To the editor:
Marin et al recently have praised the Sokal score and expressed reluctance in being the first when new ways are tried.1 Unfortunately, the data they presented do not support their message.
The data of 2060 patients in the European Treatment and Outcome Study (EUTOS) for CML were used to develop and validate the EUTOS score.2 The objective of the EUTOS score is to support clinical decision-making within the first 18 months after the initiation of treatment with Imatinib. The timeline of 18 months was chosen as our data showed convincingly that patients who did not achieve complete cytogenetic response (CCyR) up to this time point were less likely to achieve a CCyR during the further course of therapy and suffered a considerable risk of progressive disease. Thus, our work was focused on prognosticating as precise and efficient as possible the chance to be in CCyR after 18 months of therapy with Imatinib. Using the percentage of basophiles and the size of the spleen at diagnosis, the score divides the patients into a high-risk and a low-risk group with respect to a failure in meeting the therapeutic target of CCyR at 18 months.
Every third patient in the EUTOS high-risk group did not reach CCyR after 18 months of therapy. The sensitivity and specificity were 23% and 92%, respectively. The positive predictive value (PPV) was 34%. The high-risk group comprises only 11% of all patients. In contrast, the Sokal high-risk group enclosed 21% of the patients and additionally features an intermediate-risk group covering another 38% of the patients which does not reflect the fact that only a small proportion of CML patients today actually progresses. The Sokal high-risk group has a PVV of 25%, a sensitivity of 32%, and a specificity of 86%.
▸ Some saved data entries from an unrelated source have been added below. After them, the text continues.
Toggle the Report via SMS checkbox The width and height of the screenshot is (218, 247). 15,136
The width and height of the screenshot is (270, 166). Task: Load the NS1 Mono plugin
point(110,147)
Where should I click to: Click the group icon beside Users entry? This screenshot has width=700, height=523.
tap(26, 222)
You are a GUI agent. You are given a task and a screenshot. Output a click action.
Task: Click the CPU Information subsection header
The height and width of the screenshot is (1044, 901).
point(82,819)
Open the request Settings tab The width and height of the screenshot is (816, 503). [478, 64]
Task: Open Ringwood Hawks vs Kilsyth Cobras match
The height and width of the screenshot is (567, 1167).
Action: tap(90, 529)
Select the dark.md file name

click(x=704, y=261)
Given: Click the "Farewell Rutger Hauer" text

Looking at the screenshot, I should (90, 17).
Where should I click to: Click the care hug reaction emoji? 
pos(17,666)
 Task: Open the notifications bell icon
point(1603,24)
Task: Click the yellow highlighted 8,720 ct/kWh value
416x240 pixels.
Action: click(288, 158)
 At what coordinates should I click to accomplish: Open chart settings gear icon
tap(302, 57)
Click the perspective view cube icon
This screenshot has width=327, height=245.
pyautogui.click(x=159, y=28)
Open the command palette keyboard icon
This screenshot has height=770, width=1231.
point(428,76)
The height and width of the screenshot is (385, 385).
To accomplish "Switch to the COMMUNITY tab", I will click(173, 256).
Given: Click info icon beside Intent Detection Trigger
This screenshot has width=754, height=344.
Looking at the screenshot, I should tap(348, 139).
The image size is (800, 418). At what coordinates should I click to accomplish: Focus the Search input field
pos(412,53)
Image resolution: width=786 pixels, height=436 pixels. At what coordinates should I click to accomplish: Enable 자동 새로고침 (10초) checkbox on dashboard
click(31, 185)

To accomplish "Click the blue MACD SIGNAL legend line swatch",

Marin et al in their correspondence did not provide data that contradict our results. Their analyses were focused on 8-year probabilities of overall survival (OS) and progression-free survival (PFS) and 8-year cumulative incidences of CCyR and major molecular remission (MMR) in patients of whom approximately a third were treated with second-generation tyrosine kinase inhibitors. Points in time and endpoints (OS and MMR) were not considered. No reference to CCyR status at 18 months was mentioned. They did not reveal why they chose the hitherto uncommon time of 8 years, in particular when the median observation time was only 5.7 years. Considering this, it would have been very helpful to provide information on the number of patients still under observation at 8 years as well as on the 95% confidence intervals corresponding to the probabilities given in Table 1 of their letter.1
Although the EUTOS score was validated in our paper we agree that a prognostic score should be cross-validated with patients not treated within randomized trials. Thus, we plan to test the EUTOS score with patients which were treated outside of studies and documented for the EUTOS CML registry.
Conflict-of-interest disclosure: V.H. has received research funding from Novartis Pharma. M.B. has a consultant or advisory role with and has received honoraria from Bristol Myers Squibb and Novartis Pharma and research funding from Novartis Pharma. J.H. has received funding from Novartis. S.S. has received research funding from Novartis. G.R. has a consultant or advisory role with and has received honoraria from Novartis and Bristol Myers Squibb and has received research funding from Novartis. F.G. has a consultant or advisory role with and has received research funding from Novartis, honoraria from Bristol Myers Squibb, and research funding from Novartis and from the French Minister of Health. K.P. has received honoraria and research funding from BMS and Novartis. D.L. has received research funding from Novartis. B.S. has a consultant or advisory role with and has received honoraria from Novartis, BMS, Merck, and Pfizer. The remaining authors declare no competing financial interests.